After experimenting with different materials and effects, Len Lye paired his favourite sequences with a wailing blues harmonica track by Sonny Terry. Animated on screen, the textiles hum and buzz with tensile and frenetic energy. Cotton threads intertwine with errant fibres trapped in gelatin emulsion, and perforated edges of a celluloid ribbon zigzag along the edge like the ladder stitch of a sewing machine. For Lye, the film’s pulsating polka dots and twisting ribbons embodied the fleshy tissue of muscle sinews and blood vessels.

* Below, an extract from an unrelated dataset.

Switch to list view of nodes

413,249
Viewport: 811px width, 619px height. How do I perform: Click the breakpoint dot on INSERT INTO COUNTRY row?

optical patterns of warp and weft
The optical rhythms of warp and weft complement the sonic vibration of Terry’s vocals and harmonica. When the song’s pulse begins to speed up, the rhythm of editing speeds up into a dizzying pace. This is paired with increased flashes of celluloid sprocket holes highlighting the physical movement of the film. In this way, Lye utilises the sight of a film escaping its projector to echo the sense of music’s urgency and anguish.
selection of filmstrips from Color Cry. Installation view from Old Brain, New Media (Govett- Brewster Art Gallery, 2006)
Understanding Cameraless Animation
Exhibition catalogue (in English and French) for an exhibition devoted to cameraless film, Zelluloid.
Zelluloid: Cameraless FilmLen Lye’s Direct Animation
Historian Roger Horrocks briefly introduces Lye’s direct animation in this article.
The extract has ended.